Whenever a line in the data holds the string "computer", pull that line out.

(Collected data)
_____
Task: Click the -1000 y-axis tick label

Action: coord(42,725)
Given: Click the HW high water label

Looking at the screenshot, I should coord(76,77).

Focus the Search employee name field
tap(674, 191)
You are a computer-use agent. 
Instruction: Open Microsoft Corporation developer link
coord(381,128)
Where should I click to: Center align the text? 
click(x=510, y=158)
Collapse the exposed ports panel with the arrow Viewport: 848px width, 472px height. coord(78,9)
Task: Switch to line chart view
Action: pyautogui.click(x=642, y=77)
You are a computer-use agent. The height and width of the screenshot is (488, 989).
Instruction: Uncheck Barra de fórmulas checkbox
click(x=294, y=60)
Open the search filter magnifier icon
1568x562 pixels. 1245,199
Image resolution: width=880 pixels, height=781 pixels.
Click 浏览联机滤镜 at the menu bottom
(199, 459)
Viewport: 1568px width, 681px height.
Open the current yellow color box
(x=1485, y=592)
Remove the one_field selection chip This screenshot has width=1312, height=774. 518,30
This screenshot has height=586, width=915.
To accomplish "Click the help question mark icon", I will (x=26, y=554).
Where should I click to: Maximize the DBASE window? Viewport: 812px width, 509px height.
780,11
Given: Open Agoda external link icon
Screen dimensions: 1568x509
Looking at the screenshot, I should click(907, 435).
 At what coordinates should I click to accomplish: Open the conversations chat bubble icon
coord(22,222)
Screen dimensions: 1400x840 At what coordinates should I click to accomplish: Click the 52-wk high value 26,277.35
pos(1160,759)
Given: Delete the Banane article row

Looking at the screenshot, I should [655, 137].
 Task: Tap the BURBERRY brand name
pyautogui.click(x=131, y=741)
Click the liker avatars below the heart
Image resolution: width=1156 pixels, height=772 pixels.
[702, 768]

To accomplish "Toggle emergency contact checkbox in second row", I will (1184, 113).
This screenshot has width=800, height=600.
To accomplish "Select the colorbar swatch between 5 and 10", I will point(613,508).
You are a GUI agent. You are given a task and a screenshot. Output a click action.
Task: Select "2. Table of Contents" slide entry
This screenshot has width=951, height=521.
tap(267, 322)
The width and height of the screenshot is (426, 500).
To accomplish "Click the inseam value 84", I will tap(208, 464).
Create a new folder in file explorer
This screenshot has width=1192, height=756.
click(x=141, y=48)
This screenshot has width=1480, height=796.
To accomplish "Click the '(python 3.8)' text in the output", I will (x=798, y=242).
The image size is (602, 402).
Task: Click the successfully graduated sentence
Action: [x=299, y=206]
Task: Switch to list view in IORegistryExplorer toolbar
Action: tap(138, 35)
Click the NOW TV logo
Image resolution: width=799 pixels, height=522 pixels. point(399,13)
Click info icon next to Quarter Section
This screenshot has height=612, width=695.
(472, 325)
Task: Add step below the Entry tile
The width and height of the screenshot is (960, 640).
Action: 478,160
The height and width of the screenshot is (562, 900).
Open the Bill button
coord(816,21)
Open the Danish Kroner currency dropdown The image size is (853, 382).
_____
* **Task response**:
You are a computer-use agent. 
You are a computer-use agent. The height and width of the screenshot is (488, 989).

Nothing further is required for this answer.